As a result of the experience gained
with the Cool Water project, a second-
generation demonstration IGCC plant
similar to Cool Water could probably be
built at lower cost, because no problems
were encountered whose solution
required redesign or plant modifications
leading to increased costs. For example,
it was learned that the radiant syngas
cooler was grossly overdesigned since it
produces over 90% of the total steam
produced in the syngas coolers. A
smaller syngas cooler could lead to a
more optimum cooler design combination
and lower costs.
The Cool Water operation is apparently
a successful near-commercial-scale
demonstration in every respect. However,
because of various cost constraints, the
plant was never designed to compete
economically and requires financial
guarantees to operate. On the other hand,
the Cool Water experience has provided
significant data leading to process
improvements and indicating the basic
operability and success of combining
chemical process technology with power
generation. Cool Water data, when
extrapolated and analyzed, support the
potential of IGCC technologies
Although the Cool Water plant has
been successful, technical questions
must be resolved before utilities will
embrace even Texaco-based IGCC
technology in a significant way.
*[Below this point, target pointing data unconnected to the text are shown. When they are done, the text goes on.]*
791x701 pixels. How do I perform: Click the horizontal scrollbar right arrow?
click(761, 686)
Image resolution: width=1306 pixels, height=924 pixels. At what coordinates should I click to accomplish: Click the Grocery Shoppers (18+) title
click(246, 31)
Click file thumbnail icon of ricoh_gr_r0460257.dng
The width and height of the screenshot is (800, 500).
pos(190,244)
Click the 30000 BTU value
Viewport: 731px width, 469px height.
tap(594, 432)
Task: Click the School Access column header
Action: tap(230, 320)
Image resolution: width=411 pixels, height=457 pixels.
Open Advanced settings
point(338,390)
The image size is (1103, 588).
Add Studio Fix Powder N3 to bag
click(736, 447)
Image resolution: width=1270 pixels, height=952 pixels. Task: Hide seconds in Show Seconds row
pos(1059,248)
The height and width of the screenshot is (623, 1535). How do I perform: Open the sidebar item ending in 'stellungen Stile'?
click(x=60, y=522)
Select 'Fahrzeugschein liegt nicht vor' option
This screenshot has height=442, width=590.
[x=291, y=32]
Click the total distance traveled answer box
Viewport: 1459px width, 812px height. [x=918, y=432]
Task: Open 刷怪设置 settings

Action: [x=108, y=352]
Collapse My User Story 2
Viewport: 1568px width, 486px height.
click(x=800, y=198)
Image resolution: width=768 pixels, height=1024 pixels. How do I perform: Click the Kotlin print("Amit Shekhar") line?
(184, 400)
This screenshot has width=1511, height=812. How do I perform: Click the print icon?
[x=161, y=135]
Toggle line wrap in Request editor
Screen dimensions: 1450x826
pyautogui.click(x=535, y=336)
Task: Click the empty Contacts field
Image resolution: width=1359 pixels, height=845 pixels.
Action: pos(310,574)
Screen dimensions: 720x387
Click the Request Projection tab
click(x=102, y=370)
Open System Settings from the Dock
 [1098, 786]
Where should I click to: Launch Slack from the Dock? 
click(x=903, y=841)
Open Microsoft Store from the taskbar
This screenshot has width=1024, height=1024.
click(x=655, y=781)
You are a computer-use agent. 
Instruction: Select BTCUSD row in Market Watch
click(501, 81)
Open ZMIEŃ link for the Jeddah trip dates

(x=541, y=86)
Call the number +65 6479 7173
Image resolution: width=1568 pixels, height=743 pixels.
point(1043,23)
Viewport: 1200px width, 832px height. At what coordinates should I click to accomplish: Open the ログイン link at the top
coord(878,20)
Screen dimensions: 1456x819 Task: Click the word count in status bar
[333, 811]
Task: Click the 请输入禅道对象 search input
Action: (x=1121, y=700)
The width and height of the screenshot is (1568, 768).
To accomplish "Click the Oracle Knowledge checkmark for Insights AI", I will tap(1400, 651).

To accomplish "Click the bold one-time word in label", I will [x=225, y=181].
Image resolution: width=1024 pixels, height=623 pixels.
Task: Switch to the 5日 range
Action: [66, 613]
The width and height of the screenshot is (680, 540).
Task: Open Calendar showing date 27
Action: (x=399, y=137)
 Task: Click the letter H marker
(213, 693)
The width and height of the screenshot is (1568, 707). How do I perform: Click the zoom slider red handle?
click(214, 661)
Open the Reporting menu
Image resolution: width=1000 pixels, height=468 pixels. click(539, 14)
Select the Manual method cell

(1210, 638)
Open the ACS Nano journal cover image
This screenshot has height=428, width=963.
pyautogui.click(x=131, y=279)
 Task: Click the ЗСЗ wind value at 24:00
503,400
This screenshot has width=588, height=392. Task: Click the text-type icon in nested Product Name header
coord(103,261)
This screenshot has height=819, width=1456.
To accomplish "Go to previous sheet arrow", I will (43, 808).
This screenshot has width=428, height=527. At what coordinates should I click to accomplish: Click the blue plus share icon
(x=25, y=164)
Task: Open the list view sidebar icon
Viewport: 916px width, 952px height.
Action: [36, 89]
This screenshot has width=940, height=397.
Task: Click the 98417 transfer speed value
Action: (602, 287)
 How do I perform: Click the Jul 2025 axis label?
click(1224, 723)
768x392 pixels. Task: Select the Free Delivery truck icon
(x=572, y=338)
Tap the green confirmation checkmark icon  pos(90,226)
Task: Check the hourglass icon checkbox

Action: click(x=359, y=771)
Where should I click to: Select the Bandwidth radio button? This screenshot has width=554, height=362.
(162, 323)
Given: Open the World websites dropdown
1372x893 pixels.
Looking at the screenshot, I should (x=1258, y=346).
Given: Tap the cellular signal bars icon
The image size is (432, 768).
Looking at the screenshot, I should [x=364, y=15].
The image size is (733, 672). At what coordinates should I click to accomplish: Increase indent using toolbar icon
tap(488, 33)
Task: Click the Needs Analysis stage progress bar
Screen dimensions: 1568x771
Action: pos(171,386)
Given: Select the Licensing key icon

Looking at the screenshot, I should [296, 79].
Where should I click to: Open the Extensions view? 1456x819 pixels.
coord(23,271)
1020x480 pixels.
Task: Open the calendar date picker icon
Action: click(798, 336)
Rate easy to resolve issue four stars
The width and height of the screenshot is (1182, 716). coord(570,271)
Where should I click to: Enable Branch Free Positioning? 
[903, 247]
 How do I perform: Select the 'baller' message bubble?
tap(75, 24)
Some of
these technical questions are:
Operability of the Texaco gasifier at full
throughput.
Materials of construction.
Plant operation over an extended
period of time with high-sulfur eastern
coals.
Plant availability/reliability.
Only a successful demonstration
designed to be competitive in a
commercial environment with the
advanced technology and operated over
a satisfactorily long runtime can resolve
these questions.
Gasification Systems
It is possible to design an IGCC
system in a variety of configurations with
a number of different technologies to
meet various objectives. The most
important technology choice influencing
system performance and costs is,
however, the gasification technology.
Several different types of gasifiers are
actively being developed and are in
different stages of demonstration. EPRI
has sponsored a series of design and
cost-estimate studies that illustrate the
merits of each technology arid its recent
status of development. In addition, a
comprehensive evaluation and
comparison of coal gasification
technologies is available in the relatively
recent literature.
The most important gasification
technologies (based on their state of
development), in terms of their near- or
mid-term potential application to IGCC
systems, appear to be Texaco, Dow,
British Gas Corporation/Lurgi, and Shell.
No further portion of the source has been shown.